Data records

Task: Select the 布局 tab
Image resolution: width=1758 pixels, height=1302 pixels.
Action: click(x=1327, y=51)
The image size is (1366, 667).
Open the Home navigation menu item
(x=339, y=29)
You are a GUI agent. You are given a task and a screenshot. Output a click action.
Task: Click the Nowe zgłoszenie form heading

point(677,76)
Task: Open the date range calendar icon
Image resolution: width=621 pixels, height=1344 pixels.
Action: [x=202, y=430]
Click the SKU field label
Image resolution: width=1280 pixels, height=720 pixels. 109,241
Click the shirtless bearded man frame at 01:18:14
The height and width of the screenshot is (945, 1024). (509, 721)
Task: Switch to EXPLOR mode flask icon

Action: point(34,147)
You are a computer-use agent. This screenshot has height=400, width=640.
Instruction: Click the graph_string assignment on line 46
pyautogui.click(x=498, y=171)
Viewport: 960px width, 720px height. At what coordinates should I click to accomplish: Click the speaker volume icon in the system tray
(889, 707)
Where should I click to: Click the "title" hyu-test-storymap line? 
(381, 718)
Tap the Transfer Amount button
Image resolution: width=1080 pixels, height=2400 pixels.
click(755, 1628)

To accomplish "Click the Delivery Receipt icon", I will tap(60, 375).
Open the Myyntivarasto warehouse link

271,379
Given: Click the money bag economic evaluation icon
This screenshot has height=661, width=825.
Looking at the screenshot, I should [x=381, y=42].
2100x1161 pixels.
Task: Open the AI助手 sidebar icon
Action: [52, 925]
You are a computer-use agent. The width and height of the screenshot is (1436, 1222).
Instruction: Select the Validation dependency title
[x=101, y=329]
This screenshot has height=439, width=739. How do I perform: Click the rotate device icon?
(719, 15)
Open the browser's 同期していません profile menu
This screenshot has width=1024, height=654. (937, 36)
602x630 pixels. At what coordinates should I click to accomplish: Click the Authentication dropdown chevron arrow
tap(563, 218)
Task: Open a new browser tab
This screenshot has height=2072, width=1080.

Exercise instructions: Repeat each of the entries exactly as written.

Solution to the problem:
Task: Select the 布局 tab
Image resolution: width=1758 pixels, height=1302 pixels.
Action: click(x=1327, y=51)
The image size is (1366, 667).
Open the Home navigation menu item
(x=339, y=29)
You are a GUI agent. You are given a task and a screenshot. Output a click action.
Task: Click the Nowe zgłoszenie form heading

point(677,76)
Task: Open the date range calendar icon
Image resolution: width=621 pixels, height=1344 pixels.
Action: [x=202, y=430]
Click the SKU field label
Image resolution: width=1280 pixels, height=720 pixels. 109,241
Click the shirtless bearded man frame at 01:18:14
The height and width of the screenshot is (945, 1024). (509, 721)
Task: Switch to EXPLOR mode flask icon

Action: point(34,147)
You are a computer-use agent. This screenshot has height=400, width=640.
Instruction: Click the graph_string assignment on line 46
pyautogui.click(x=498, y=171)
Viewport: 960px width, 720px height. At what coordinates should I click to accomplish: Click the speaker volume icon in the system tray
(889, 707)
Where should I click to: Click the "title" hyu-test-storymap line? 
(381, 718)
Tap the Transfer Amount button
Image resolution: width=1080 pixels, height=2400 pixels.
click(755, 1628)

To accomplish "Click the Delivery Receipt icon", I will tap(60, 375).
Open the Myyntivarasto warehouse link

271,379
Given: Click the money bag economic evaluation icon
This screenshot has height=661, width=825.
Looking at the screenshot, I should [x=381, y=42].
2100x1161 pixels.
Task: Open the AI助手 sidebar icon
Action: [52, 925]
You are a computer-use agent. The width and height of the screenshot is (1436, 1222).
Instruction: Select the Validation dependency title
[x=101, y=329]
This screenshot has height=439, width=739. How do I perform: Click the rotate device icon?
(719, 15)
Open the browser's 同期していません profile menu
This screenshot has width=1024, height=654. (937, 36)
602x630 pixels. At what coordinates should I click to accomplish: Click the Authentication dropdown chevron arrow
tap(563, 218)
Task: Open a new browser tab
This screenshot has height=2072, width=1080.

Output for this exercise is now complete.